Touring life is practically suburban, he says: a lot of weed, FIFA, writing and hanging out with the band and crew, nearly all of whom are old friends. As he speaks, we can hear the low hum of Daniel racing a remote control car around the empty venue.
Healy’s most troubled times typically came at home, when the routine of touring was replaced with the silence of everyday life. Now, he has a house of his own that’s a “three-minute skateboard” from best mate Daniel’s, and a Bullmastiff cross named Allen Ginsberg keeps him company. “I used to think I was a beat poet,” he says. “Now I have a dog named after one.”
Being settled seems to suit him. “My job is curating my life through music, which is f**king mint,” he says, “and now I’ve found a balance, I’m thinking, ‘If this is it, if this is what I get to do now forever, then f**k me, that’s a steal. I have nailed it!’”
Later that night, at the improbably early time of 8pm, the band take to the stage at Chicago’s ornate fantasyland Aragon Ballroom to play a refined, reinvented version of the show they’ve been touring all year, in which the entire stage is covered with video screens. The latest incarnation, which they bring to London’s The O2 and Manchester Arena in December, sees deeper cuts on the setlist and feels more leftfield. For much of it, the band are silhouettes: great for fans of visual art, not so much for anyone who’s there to gaze at Healy’s face.

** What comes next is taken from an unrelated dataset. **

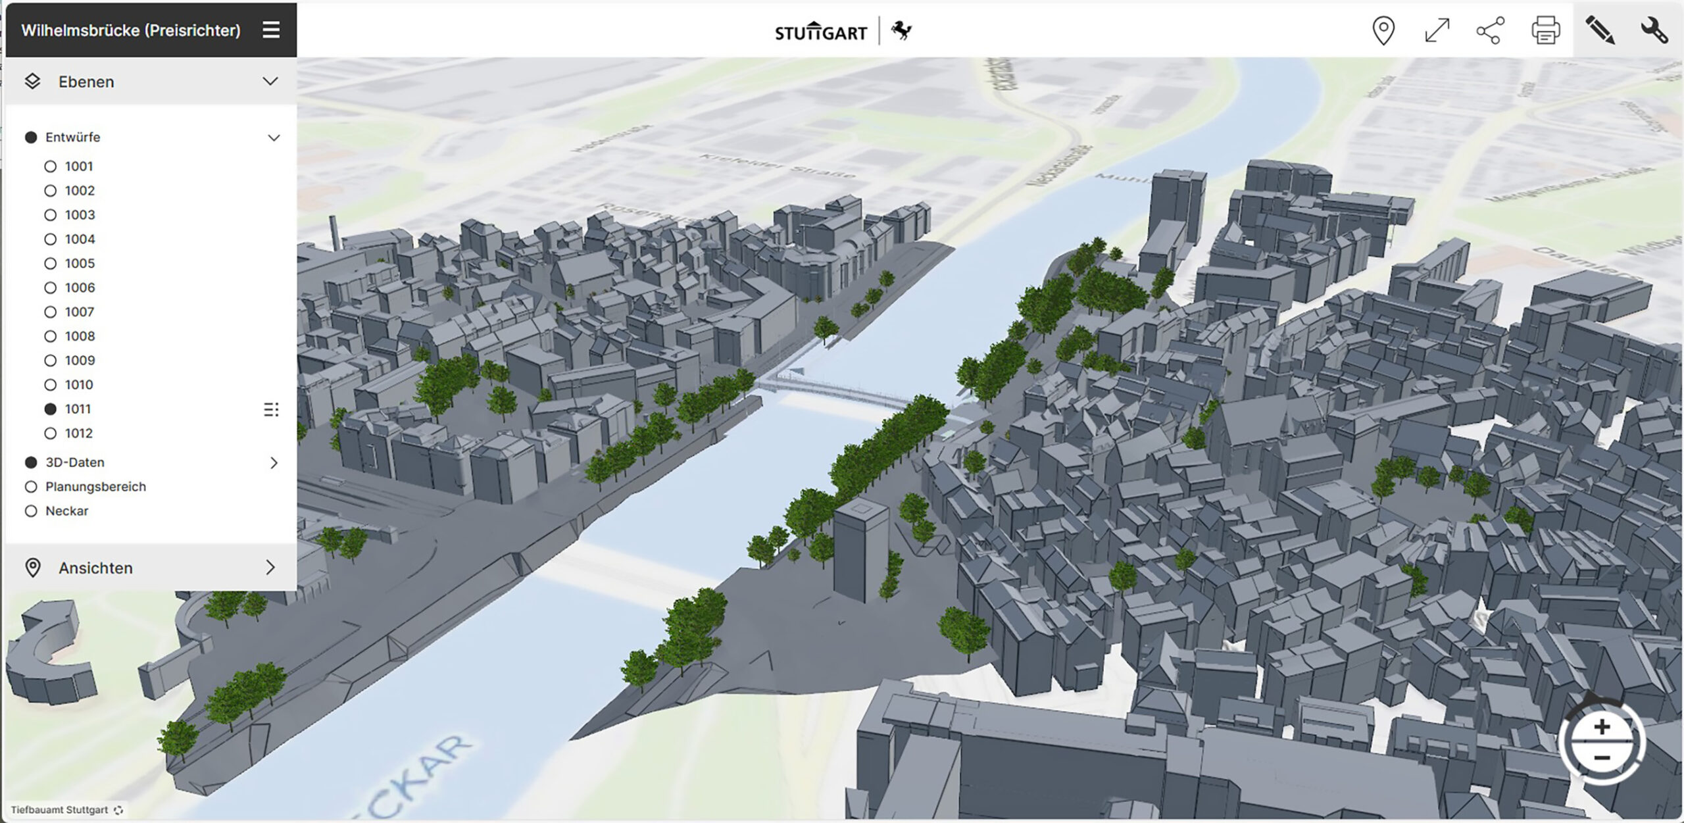Click the location pin icon in toolbar
This screenshot has width=1684, height=823.
click(1383, 31)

This, you suspect, is Healy’s grand plan entering a new phase: The 1975 are a pop Trojan horse that’s revealing itself to be something a bit more complicated, a bit weirder. Trust that he won’t f**k it up: there’s a strategy in place. “We’ll put something out next year, whether it be a single or an EP, album in 2018, headline Reading and Leeds that year, headline Glastonbury the year after or the year after that.” Simple as that? “Yeah. I mean, I haven’t got the offers yet. But I tell you now, I’m doing it. Who else is going to do it?”